Attacking South Africa’s land reform law aimed at redressing the injustices of apartheid and its genocide court case against Israel, Trump has cancelled aid to the country, expelled its ambassador and offered refuge to white minority Afrikaners based on racial discrimination claims Pretoria says are unfounded.
“The visit will focus specifically on reframing bilateral, economic and commercial relations,” Ramaphosa’s office said ahead of his meeting with Trump.
The stakes are high for South Africa. The United States is its second-biggest trading partner after China, and the aid cut has already resulted in a drop in testing for HIV patients, with pregnant women, youth and infants the worst-affected.
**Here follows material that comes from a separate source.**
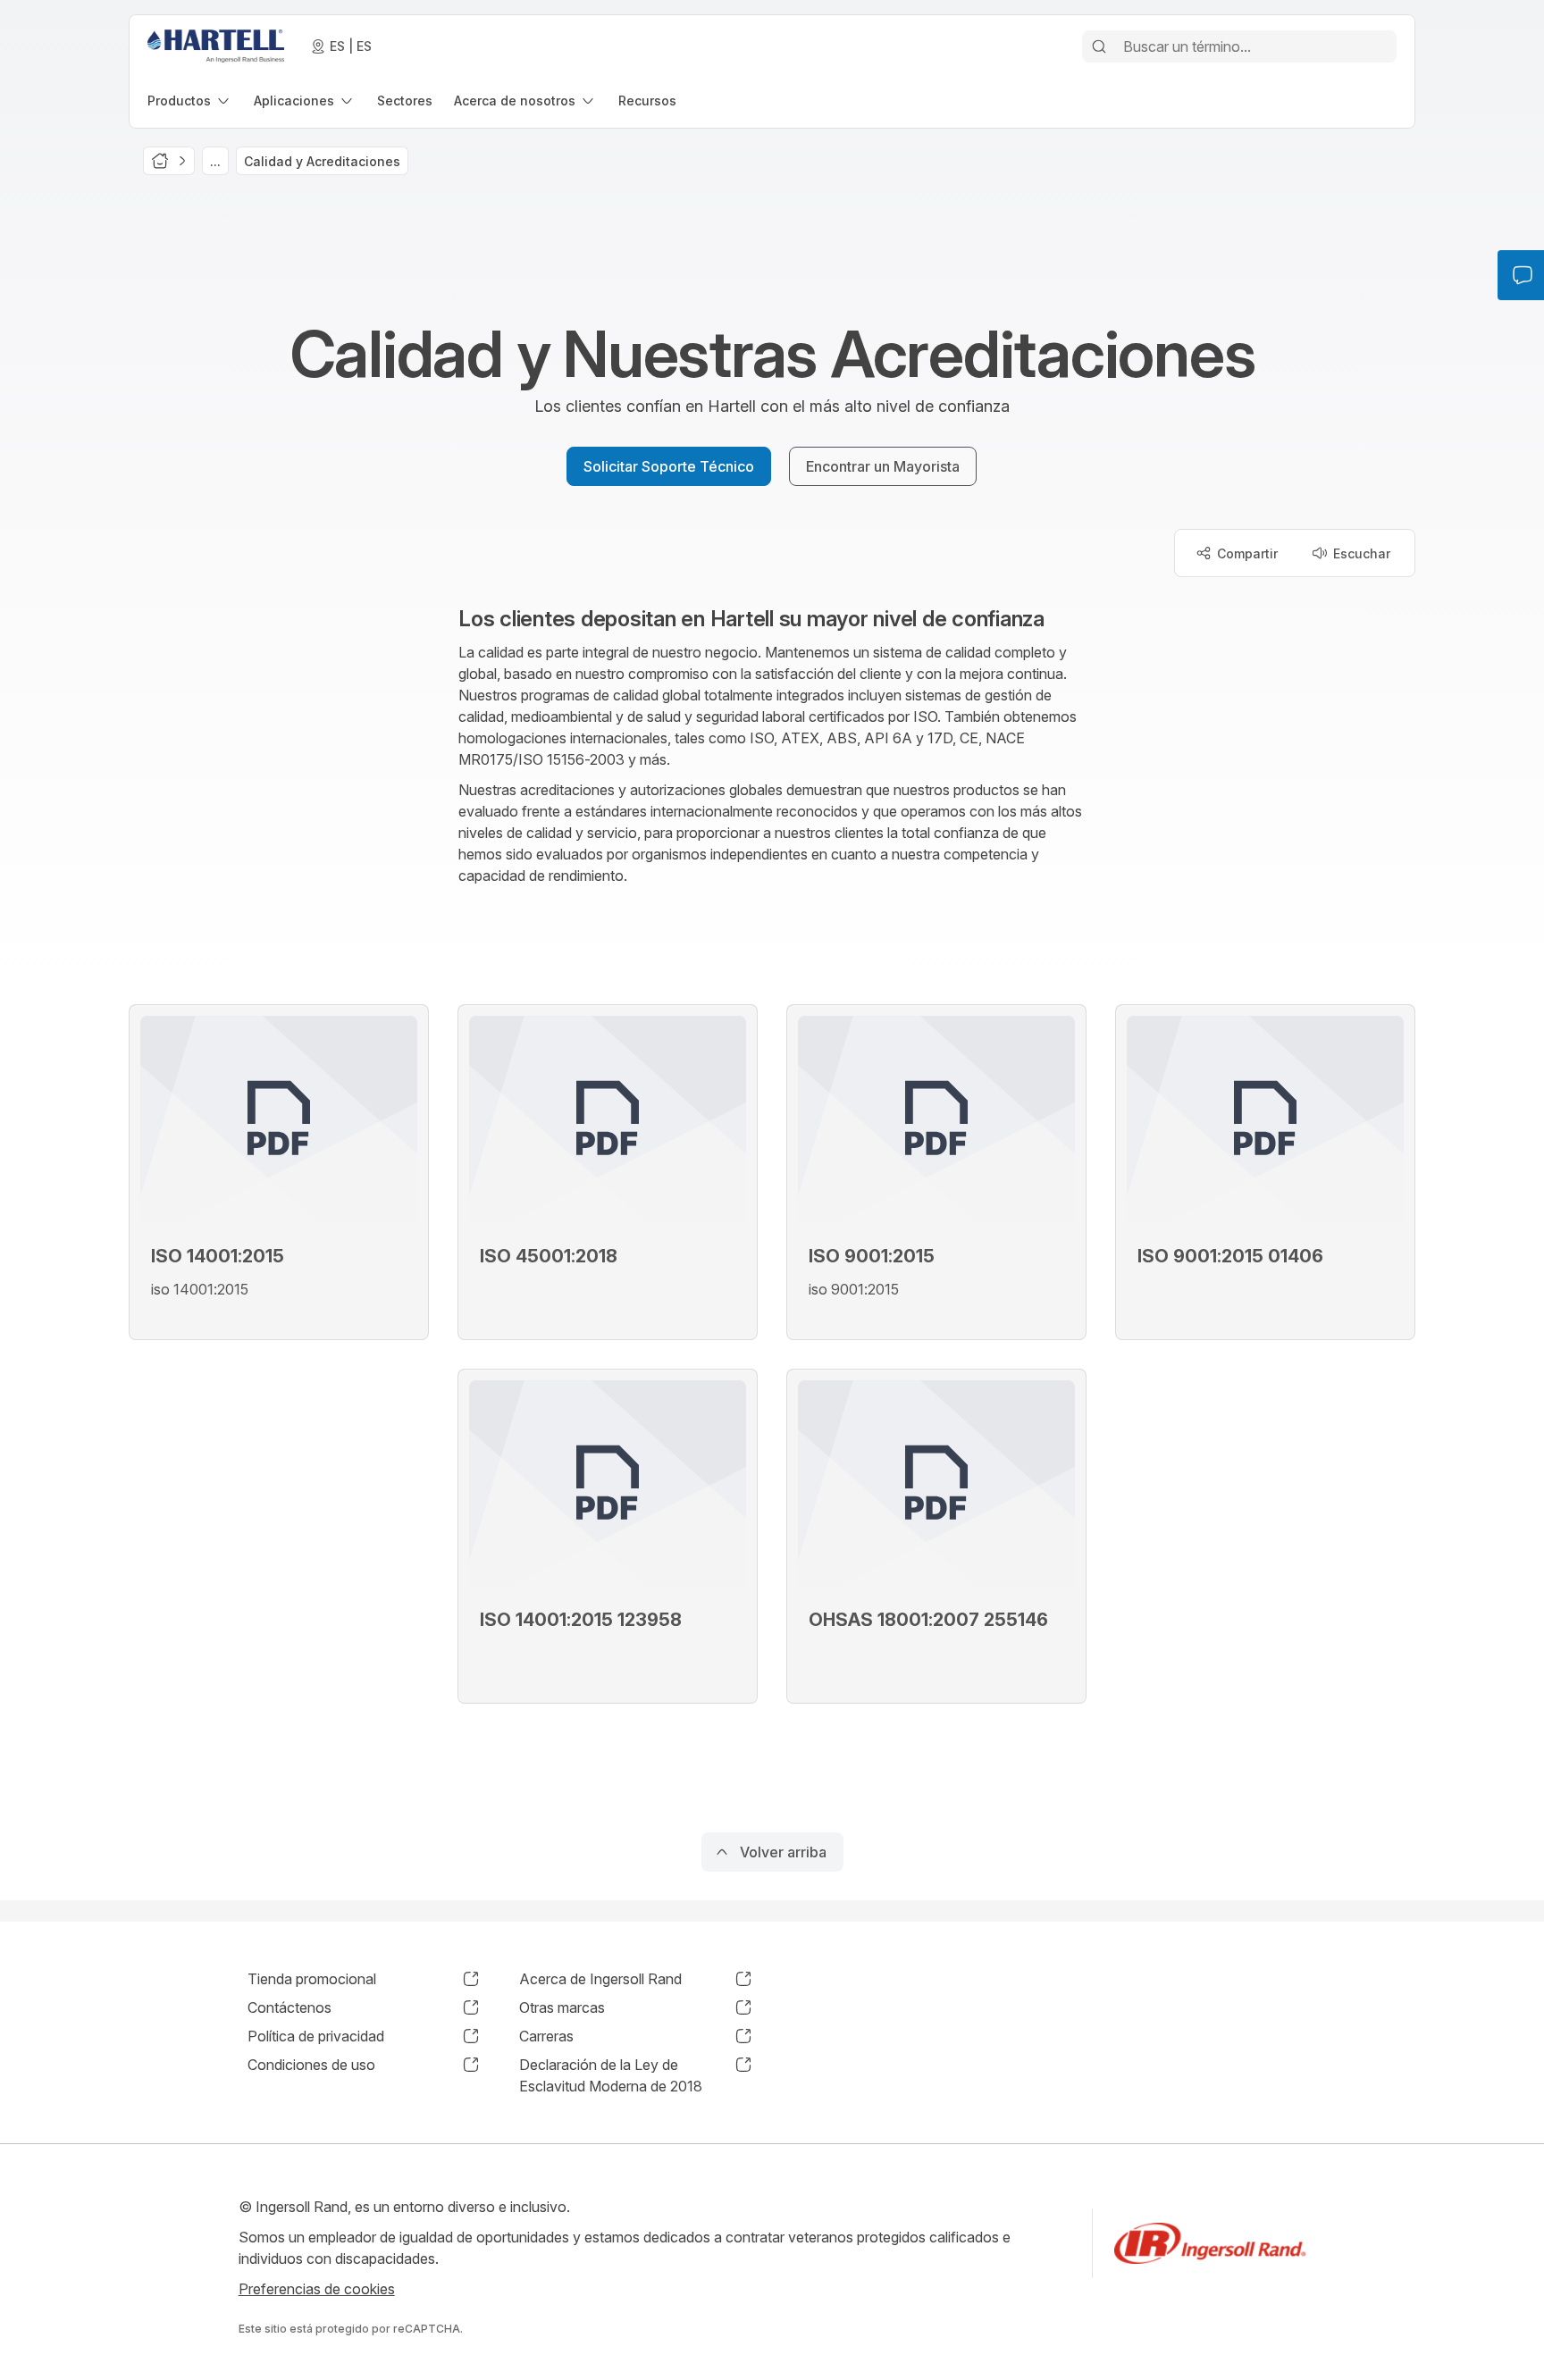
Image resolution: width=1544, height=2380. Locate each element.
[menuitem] (189, 100)
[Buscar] (1099, 46)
“Whether we like it or not, we are joined at the hip and we need to be talking to them,” Ramaphosa said on South African state television before flying to Washington.
He will offer Trump a broad trade deal, said a spokesperson for the trade ministry, declining to give details.
He also plans to discuss business opportunities for Tesla and Starlink, companies owned by Trump’s billionaire ally Elon Musk, who was born and raised in South Africa and has accused Ramaphosa of pursuing anti-white policies, which he rejects.
Trump is likely to tell Ramaphosa that all U.S. companies should be exempt from “racial requirements,” according to a White House official.
Under South African law, businesses over a certain size must have 30% equity stake held by disadvantaged groups, which includes black South Africans. Alternatively, the businesses can spend an equivalent amount on training or other initiatives.
Any change to the laws may prove an uphill battle for Ramaphosa, as they are largely seen as aligned with the principles of restoring racial justice his party fought for.
Discussions could include favourable tariffs for Tesla’s imports into South Africa in return for building electric vehicle charging stations, and licensing for Starlink, Ramaphosa’s spokesperson said.
Agriculture Minister John Steenhuisen, who is travelling with Ramaphosa, said he would work to secure South African farmers’ duty-free access to the U.S. market under the African Growth and Opportunity Act, which is at risk from Trump’s tariff regime.
PAINFUL HISTORY
Trump’s February 7 executive order attacking South Africa cited the country’s land reform law and “hateful rhetoric and government actions” it said were fuelling disproportionate violence against white landowners.
Pretoria said “the foundational premise of this order lacks factual accuracy and fails to recognise South Africa’s profound and painful history of colonialism and apartheid”.
Thirty years after apartheid ended, white people, who make up about 7% of South Africa’s population, are still richer than the Black majority of about 82% by every economic measure and still own three quarters of the country’s freehold farmland.
Crime statistics show no evidence that white people are disproportionately targeted. The land reform law allows judicial challenges to any expropriation orders, which can only be issued in the public interest. No expropriation has taken place.
Ramaphosa headed the African National Congress’s negotiating team during the 1990s talks that led to apartheid’s peaceful end, winning grudging respect from the last white president, F.W. de Klerk, who spoke of his “silver tongue and honeyed phrases”.
He will need those gifts to win over Trump, but may also rely on his background as a rich businessman who built one of the biggest Black-owned investment vehicles in South Africa before becoming president in 2018.
“He is an international businessman, and I think that he must put that side of his personality first,” said Jan Venter, lecturer in politics and international relations at South Africa’s North-West University.
Joshua Meservey, senior fellow at conservative U.S. think tank the Hudson Institute, said critical minerals were likely to be discussed as they were a priority for Trump, but cautioned that deal-making may not be sufficient to mend ties.
“There’s political problems here that lie at the heart of the breakdown in the relationship,” he said.